### STUDY MATERIAL ###
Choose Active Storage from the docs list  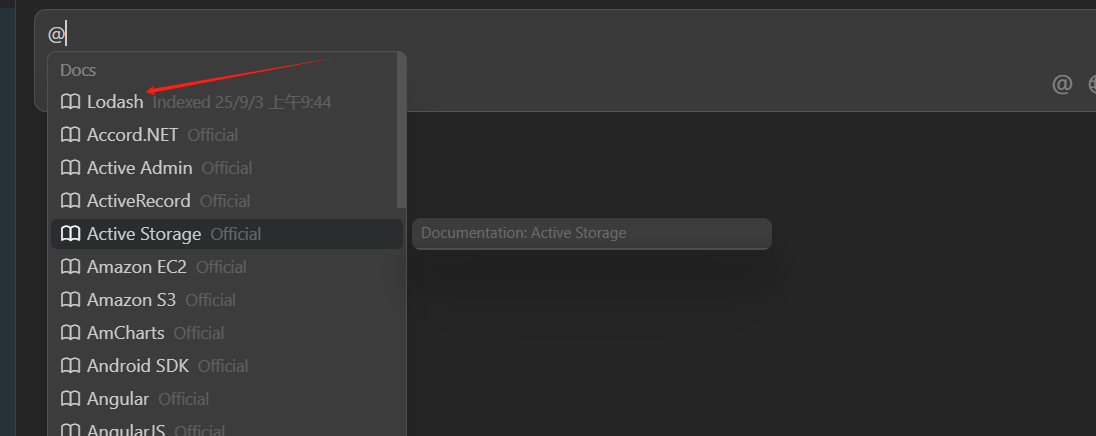(x=144, y=234)
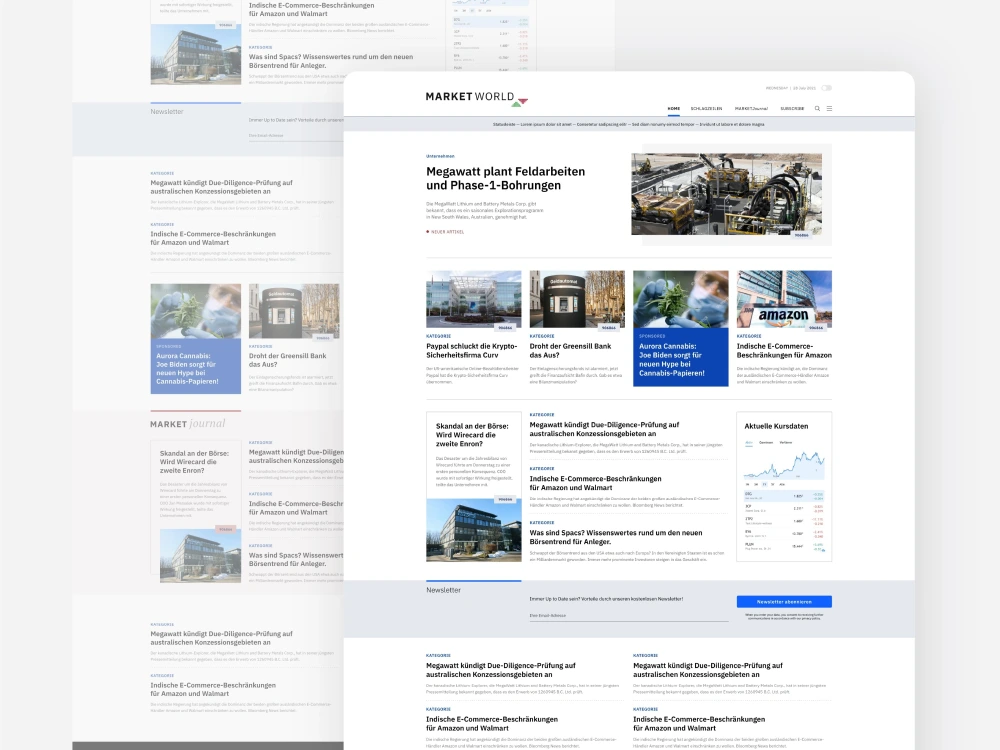The width and height of the screenshot is (1000, 750).
Task: Click the Amazon building thumbnail image
Action: [784, 298]
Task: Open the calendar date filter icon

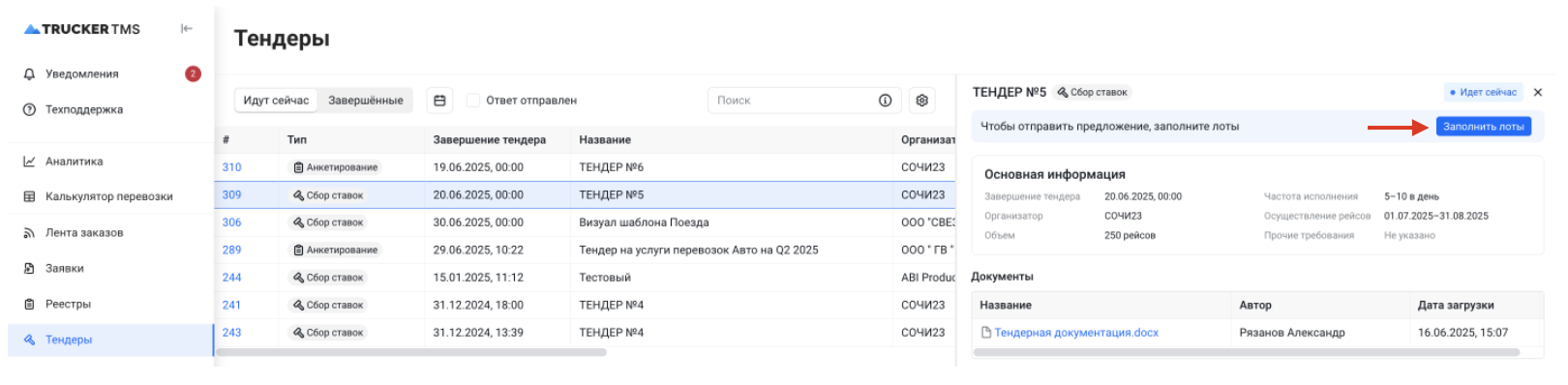Action: (439, 101)
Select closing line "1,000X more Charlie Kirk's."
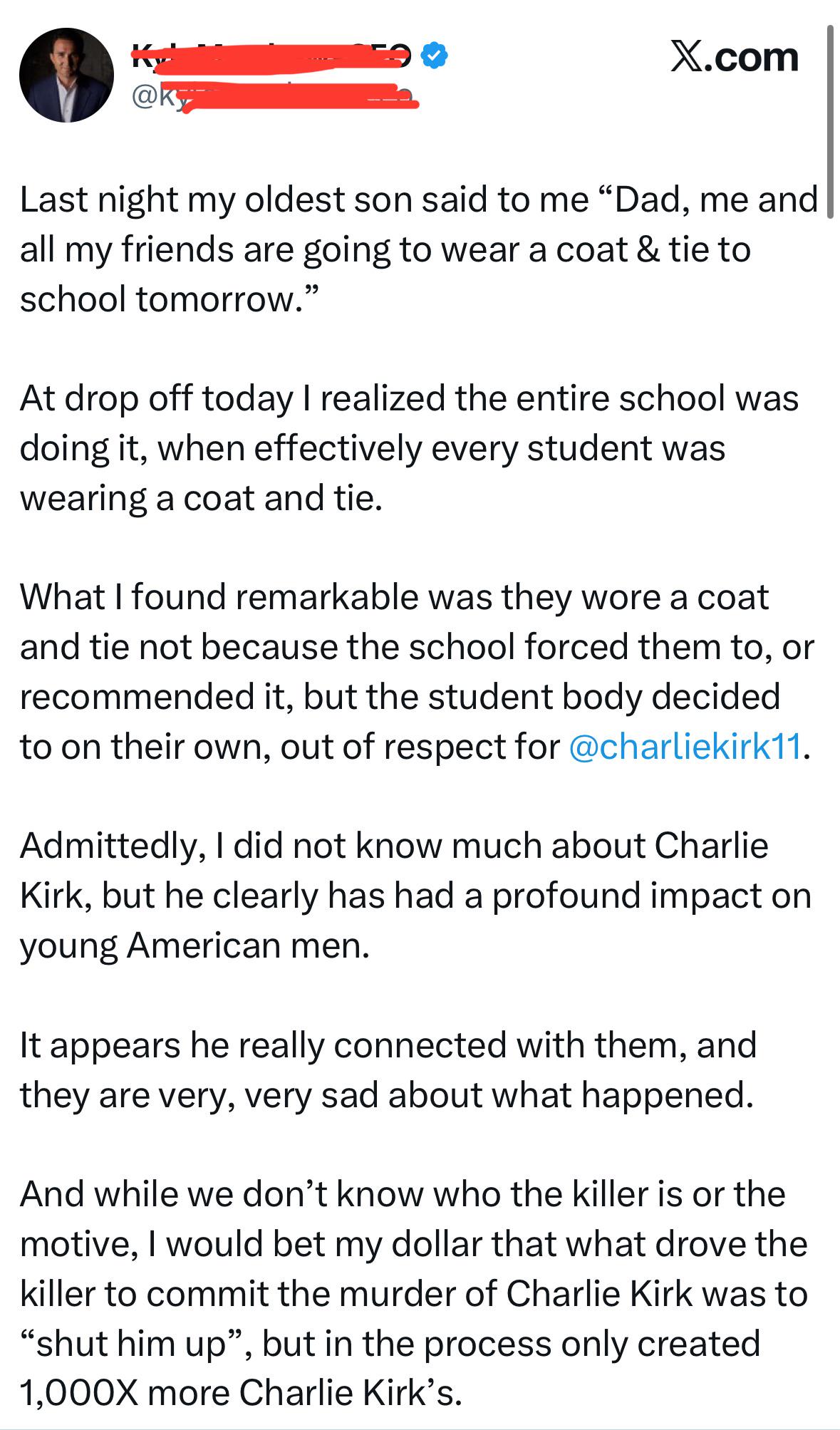This screenshot has height=1430, width=840. [241, 1392]
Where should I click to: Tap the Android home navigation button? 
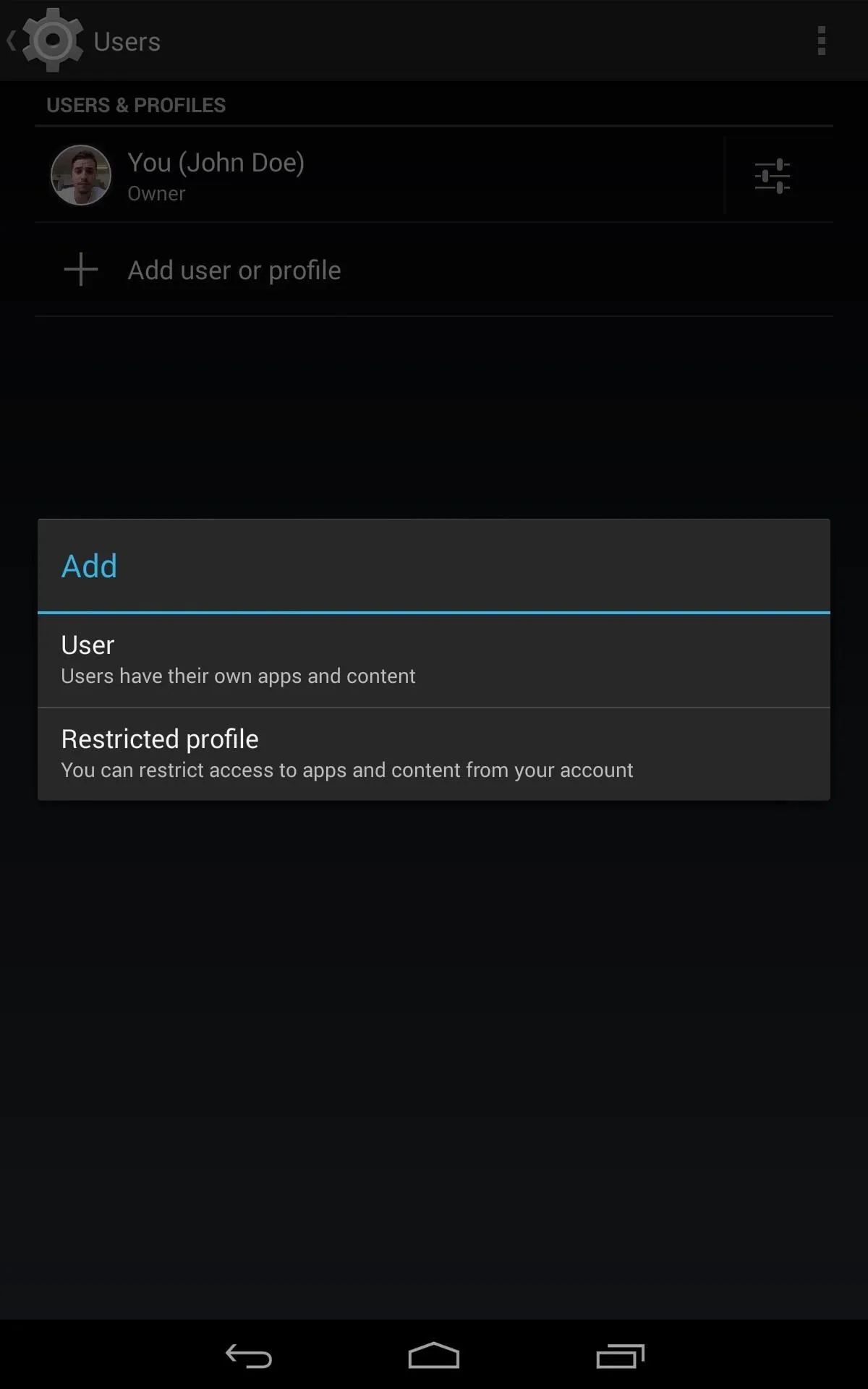tap(434, 1356)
###
** WHAT YOU HAVE TO DO **
Exactly the lines from the one that contains "Select closing line" through the final line of the records above are needed, given again word for word, with every picture left out.

** RESPONSE BOX **
Select closing line "1,000X more Charlie Kirk's."
This screenshot has height=1430, width=840. [241, 1392]
Where should I click to: Tap the Android home navigation button? 
tap(434, 1356)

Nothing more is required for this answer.